A detailed review of CB Insights' HR news classification algorithms using supervised machine learning.
One of the critical inputs in our efforts to assess private company health is the tracking of their human resources activities. This includes programmatic monitoring of:
- hiring activity as evidenced by job postings (you can find these on a company’s profile under Performance Metrics)
- key hires and departures
The focus of this post is on bullet #2 above. The first 2 sections of our discussion are non-technical. After that, it is a technical review of our HR news classification work. It is broken down into the following sections and you can click on any heading below to be taken to the appropriate section.
Problem Introduction (Technical)
- Formulation of the classification problem
Executive moves are a signal of company momentum
This news is important for a number of reasons:
- Hiring of certain key positions can be an indication of company plans & strategy. If a company hires a CFO with public market experience, that is an indication of its IPO ambitions and its general business momentum.
- Conversely, the departures of key executives may suggest problems at the firm. When a VP, Sales is regularly turning over at a company, this is often an indication of sales performance issues which is clearly a signal of stress.
- Hiring of certain positions may suggest coming growth. When a head of HR is brought on, that may suggest the company is about to start a flurry of hiring activity.
These are just a few illustrative examples of how this data can be useful to those who invest, acquire, sell to or buy from private companies.
┄┄┄┄┄┄┄┄┄┄┄┄┄┄┄┄┄┄┄┄
(Task):
Copy the whole text on tracking executive hires and departures word for word. The records below were taken from a different source.

(Listed records):
┄┄┄┄┄┄┄┄┄┄┄┄┄┄┄┄┄┄┄┄
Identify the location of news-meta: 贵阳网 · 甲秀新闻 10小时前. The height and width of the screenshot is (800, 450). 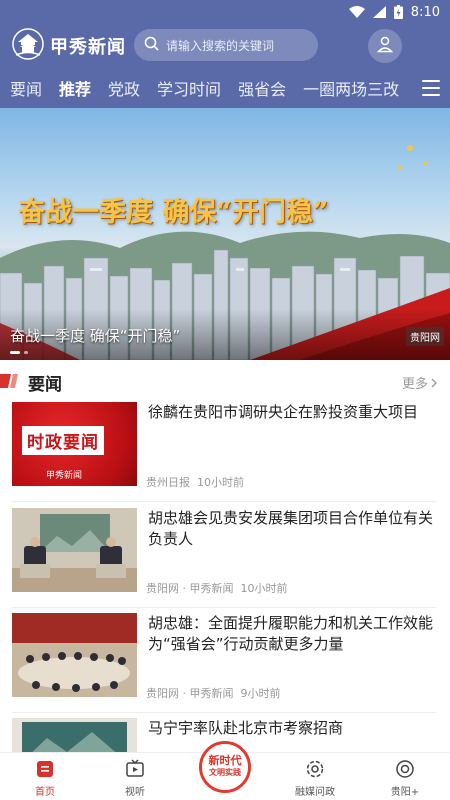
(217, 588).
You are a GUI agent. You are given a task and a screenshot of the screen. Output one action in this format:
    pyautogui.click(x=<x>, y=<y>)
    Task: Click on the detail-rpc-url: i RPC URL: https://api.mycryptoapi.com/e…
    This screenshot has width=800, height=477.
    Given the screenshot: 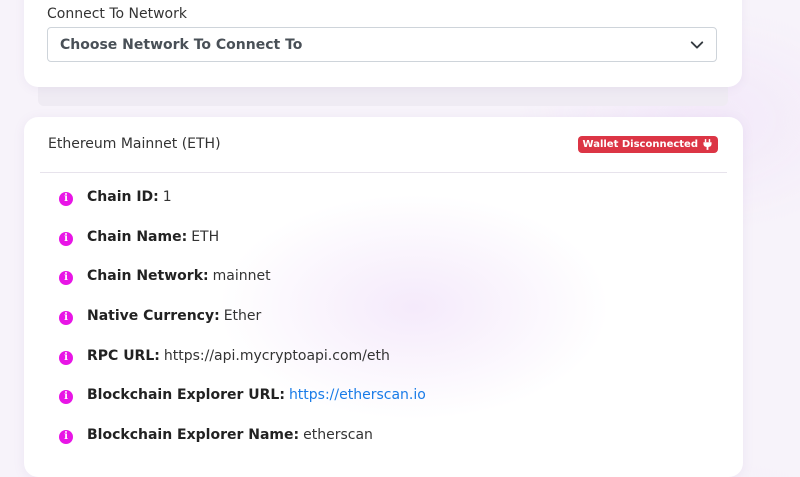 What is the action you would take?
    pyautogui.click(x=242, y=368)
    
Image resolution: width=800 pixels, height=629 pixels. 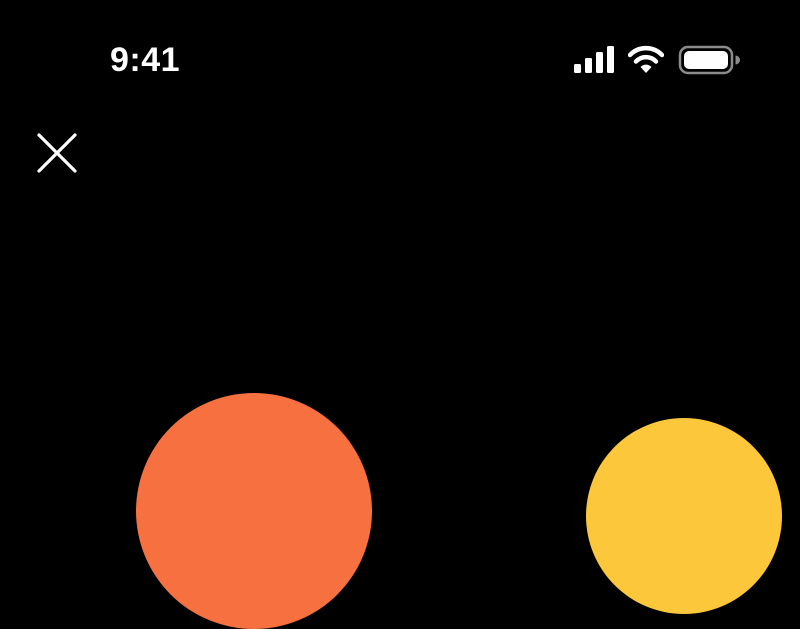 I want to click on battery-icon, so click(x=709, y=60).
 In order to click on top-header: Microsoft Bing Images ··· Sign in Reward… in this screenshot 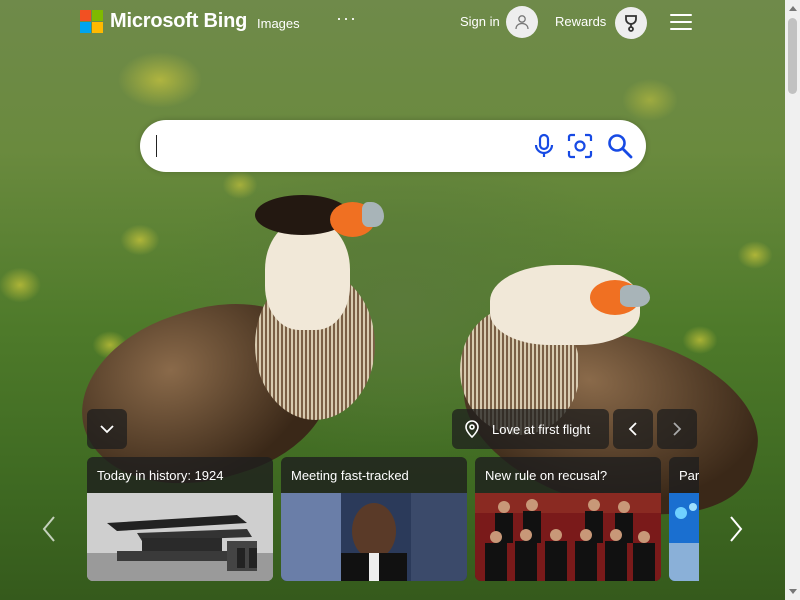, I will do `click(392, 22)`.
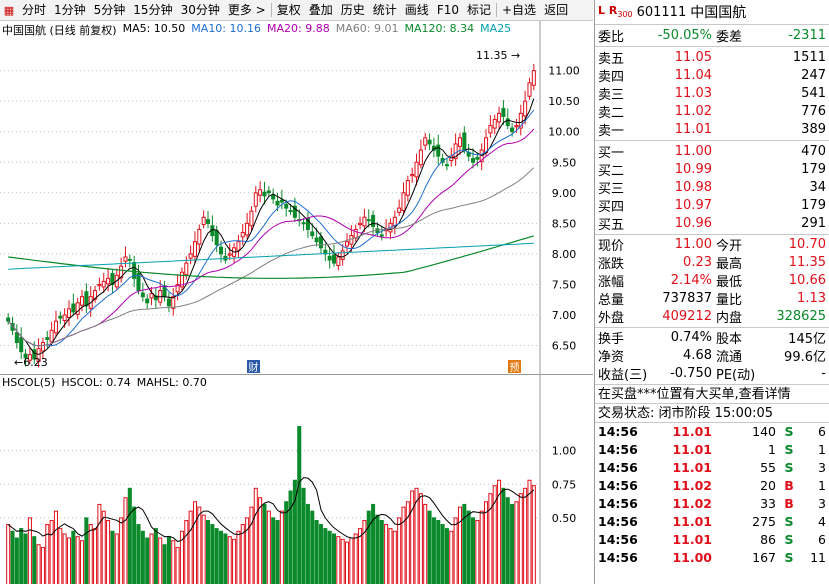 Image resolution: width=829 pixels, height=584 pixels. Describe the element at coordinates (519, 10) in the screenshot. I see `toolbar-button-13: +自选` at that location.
┄┄┄┄┄┄┄┄┄┄┄┄┄┄┄┄┄┄┄┄
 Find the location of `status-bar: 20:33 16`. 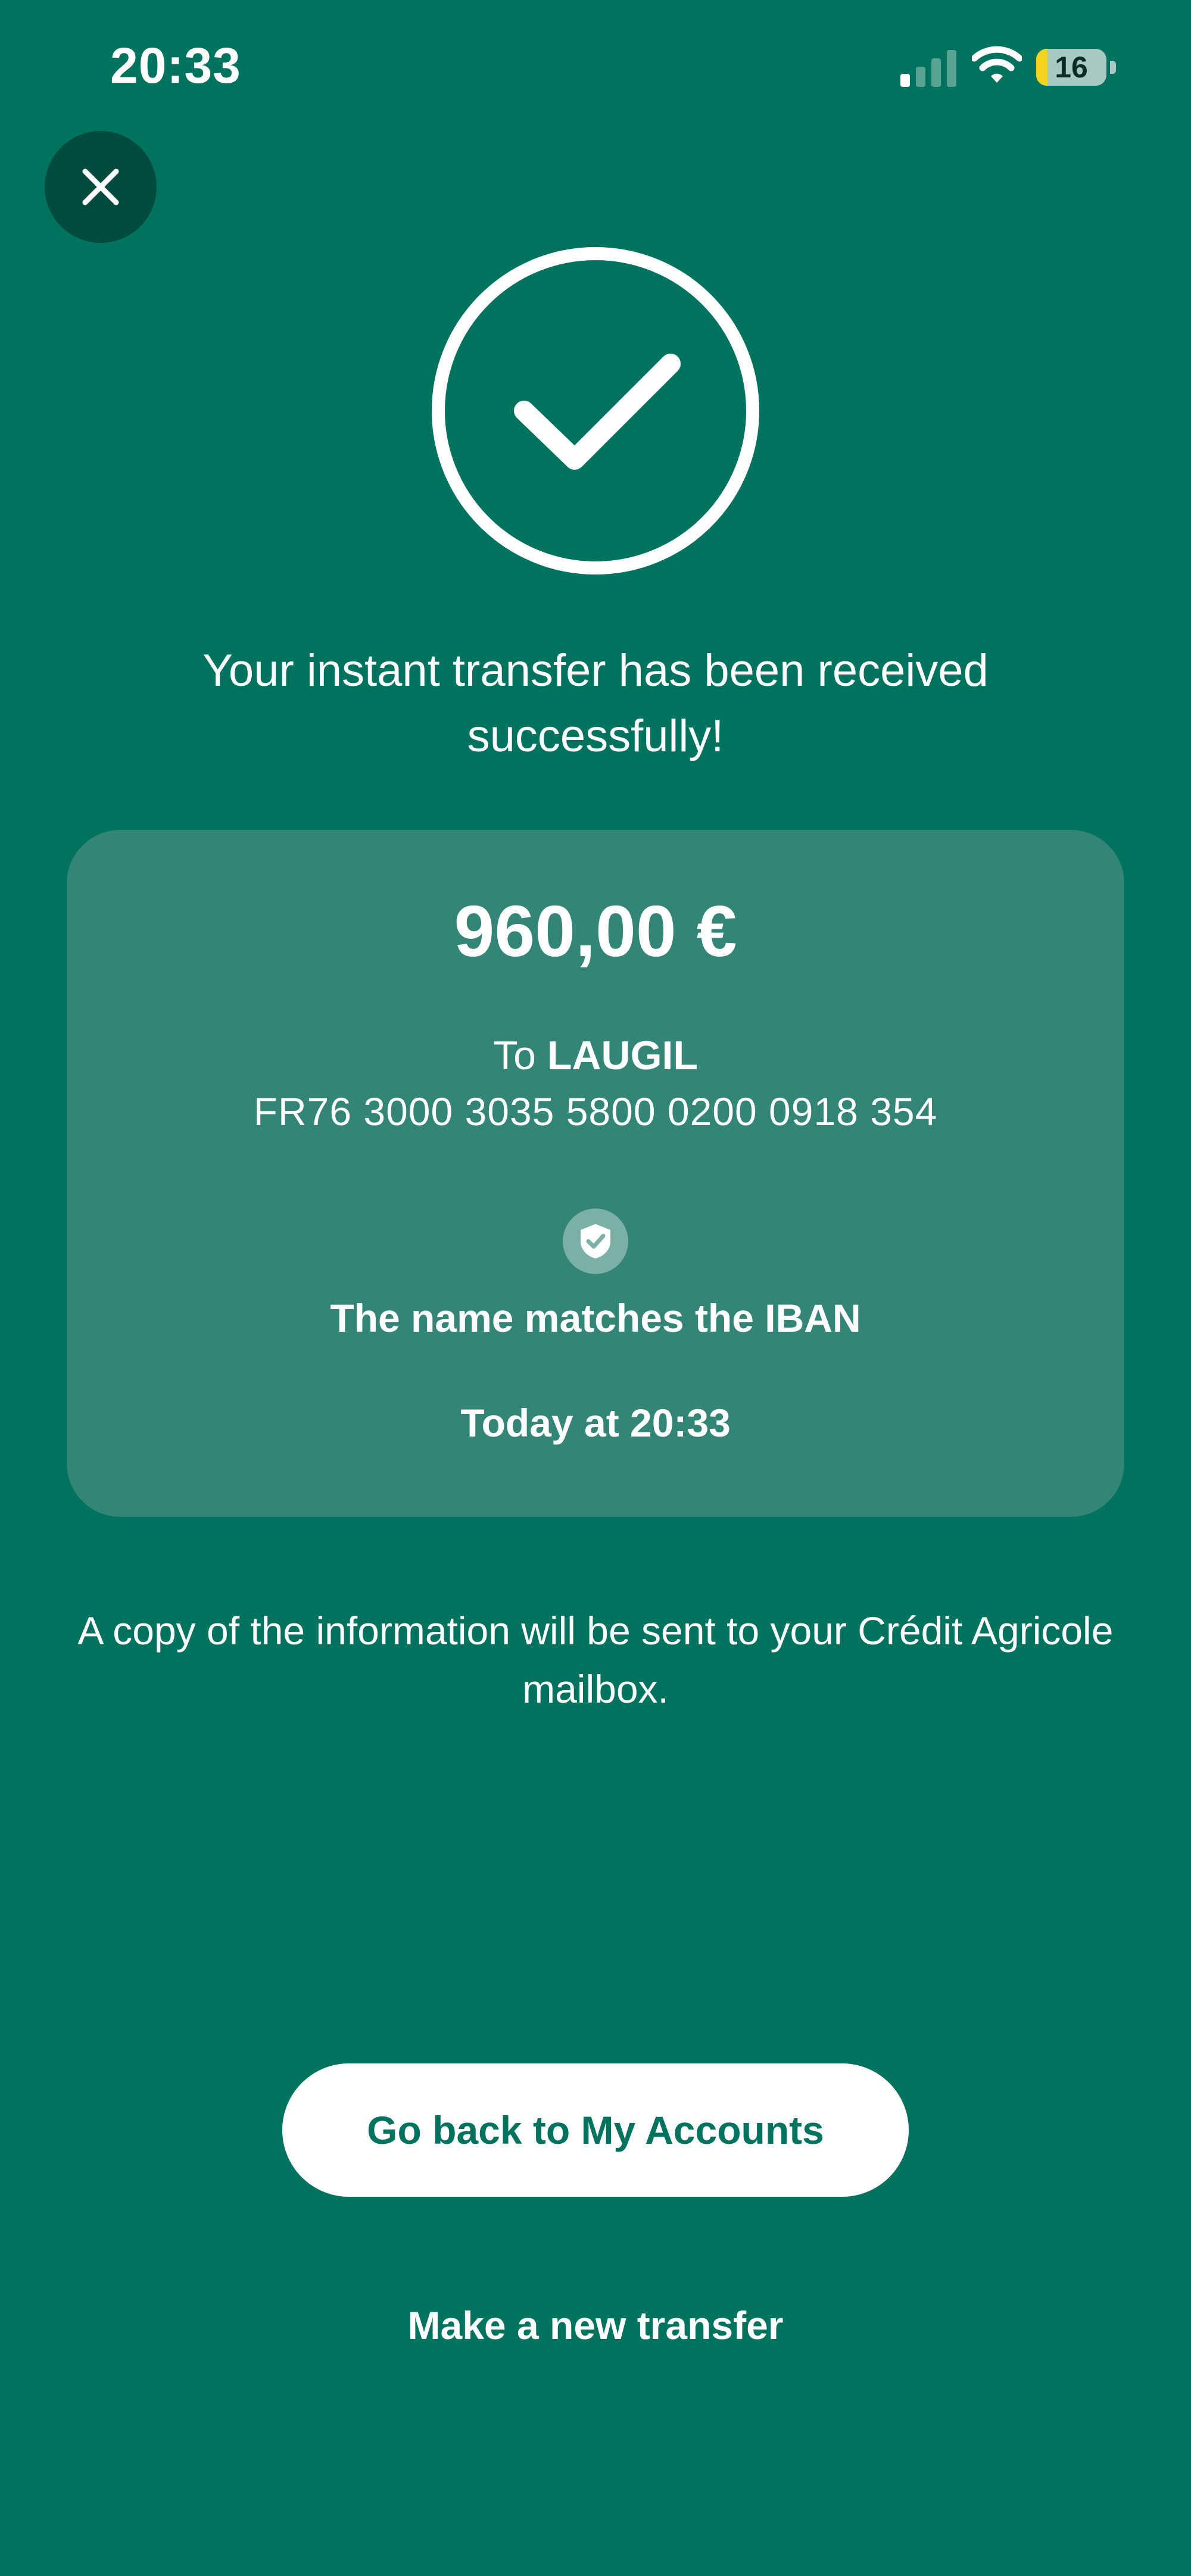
┄┄┄┄┄┄┄┄┄┄┄┄┄┄┄┄┄┄┄┄
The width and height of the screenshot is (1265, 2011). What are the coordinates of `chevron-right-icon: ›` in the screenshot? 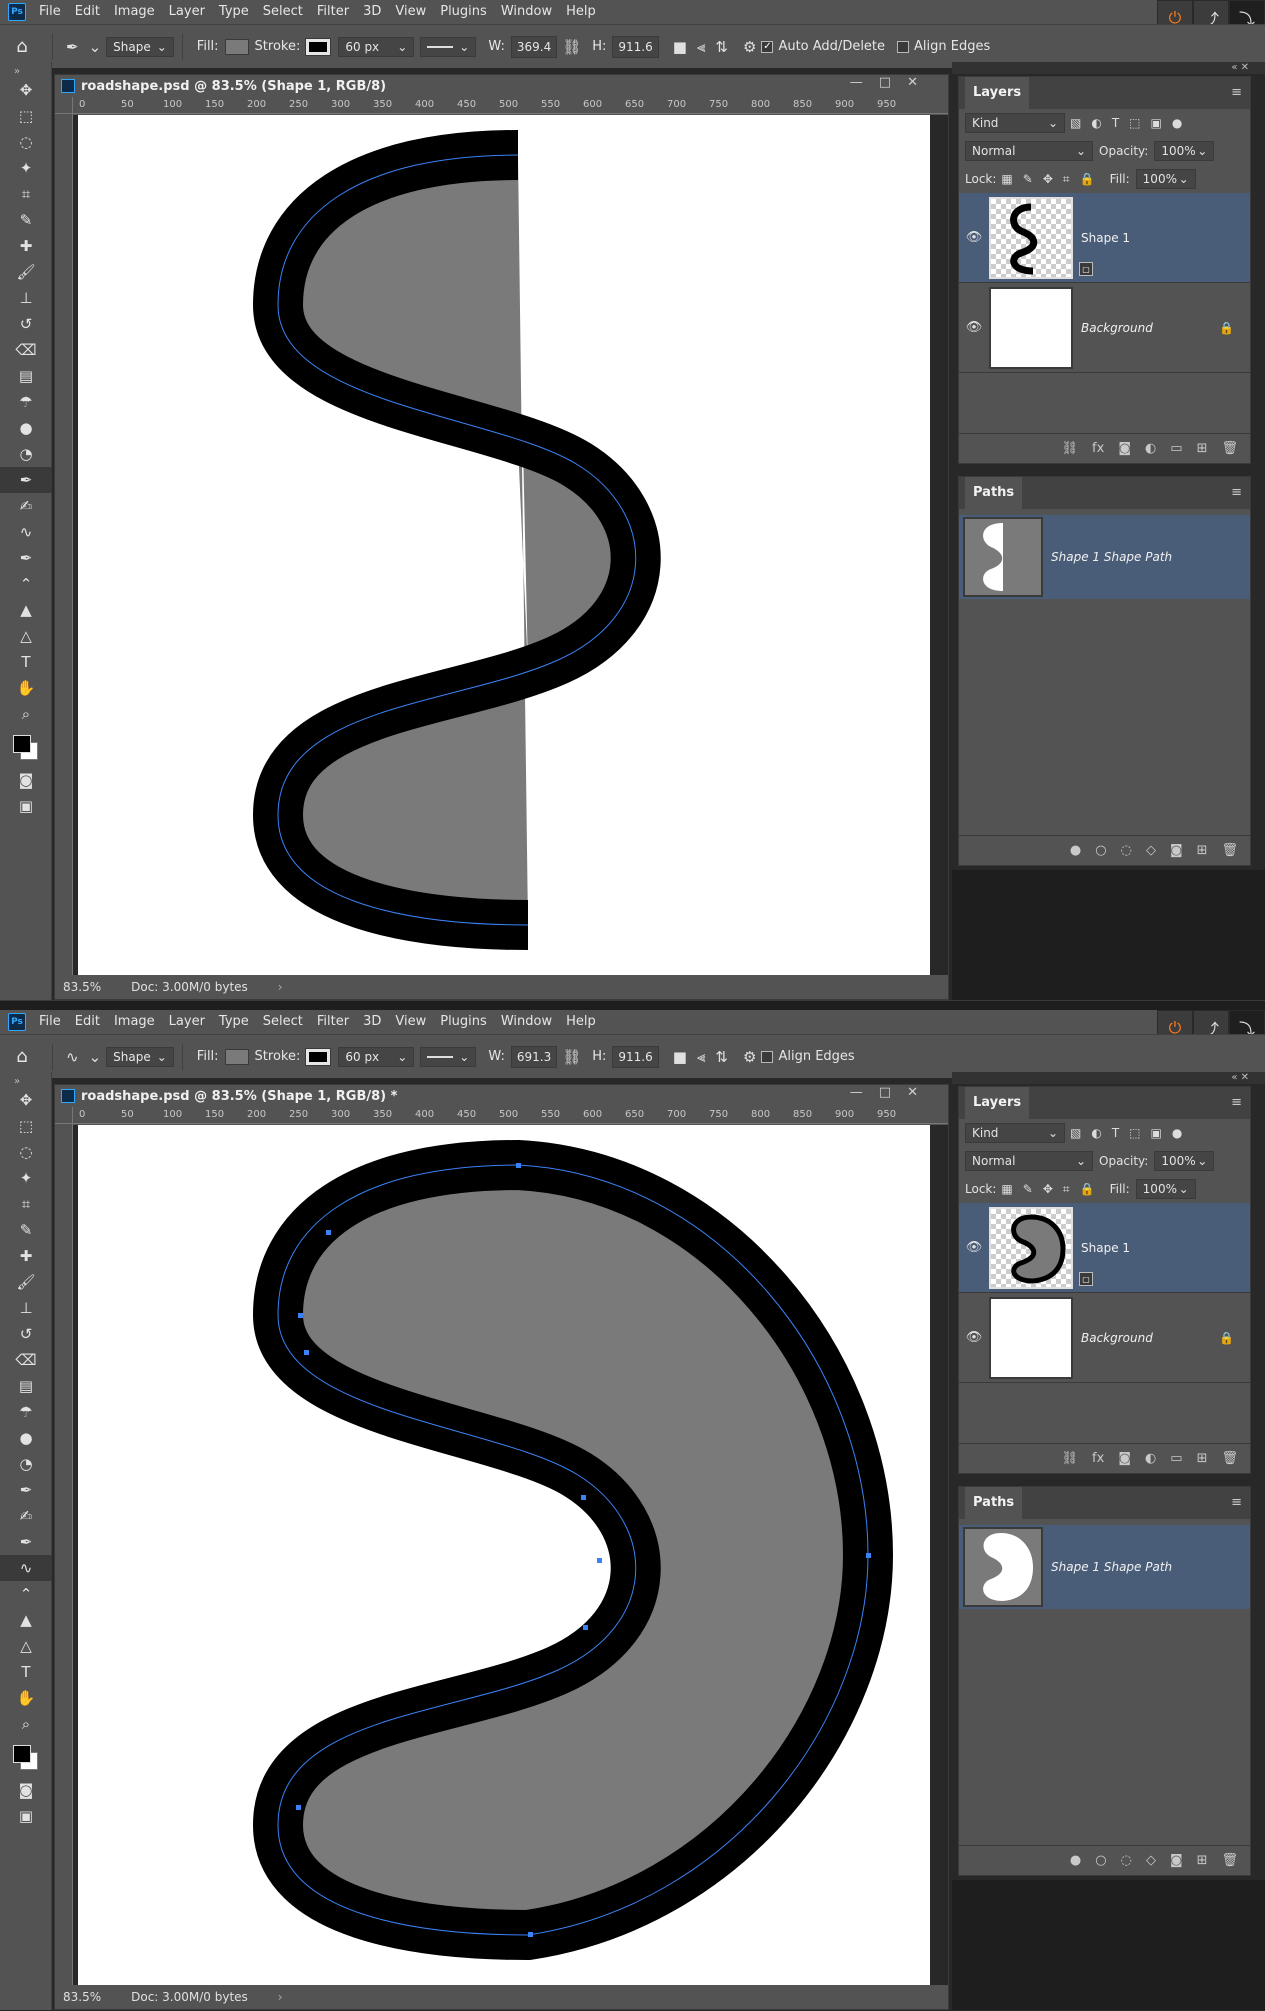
┄┄┄┄┄┄┄┄┄┄┄┄┄┄┄┄┄┄┄┄
(Answer to this task):
A detailed review of CB Insights' HR news classification algorithms using supervised machine learning.
One of the critical inputs in our efforts to assess private company health is the tracking of their human resources activities. This includes programmatic monitoring of:
- hiring activity as evidenced by job postings (you can find these on a company’s profile under Performance Metrics)
- key hires and departures
The focus of this post is on bullet #2 above. The first 2 sections of our discussion are non-technical. After that, it is a technical review of our HR news classification work. It is broken down into the following sections and you can click on any heading below to be taken to the appropriate section.
Problem Introduction (Technical)
- Formulation of the classification problem
Executive moves are a signal of company momentum
This news is important for a number of reasons:
- Hiring of certain key positions can be an indication of company plans & strategy. If a company hires a CFO with public market experience, that is an indication of its IPO ambitions and its general business momentum.
- Conversely, the departures of key executives may suggest problems at the firm. When a VP, Sales is regularly turning over at a company, this is often an indication of sales performance issues which is clearly a signal of stress.
- Hiring of certain positions may suggest coming growth. When a head of HR is brought on, that may suggest the company is about to start a flurry of hiring activity.
These are just a few illustrative examples of how this data can be useful to those who invest, acquire, sell to or buy from private companies.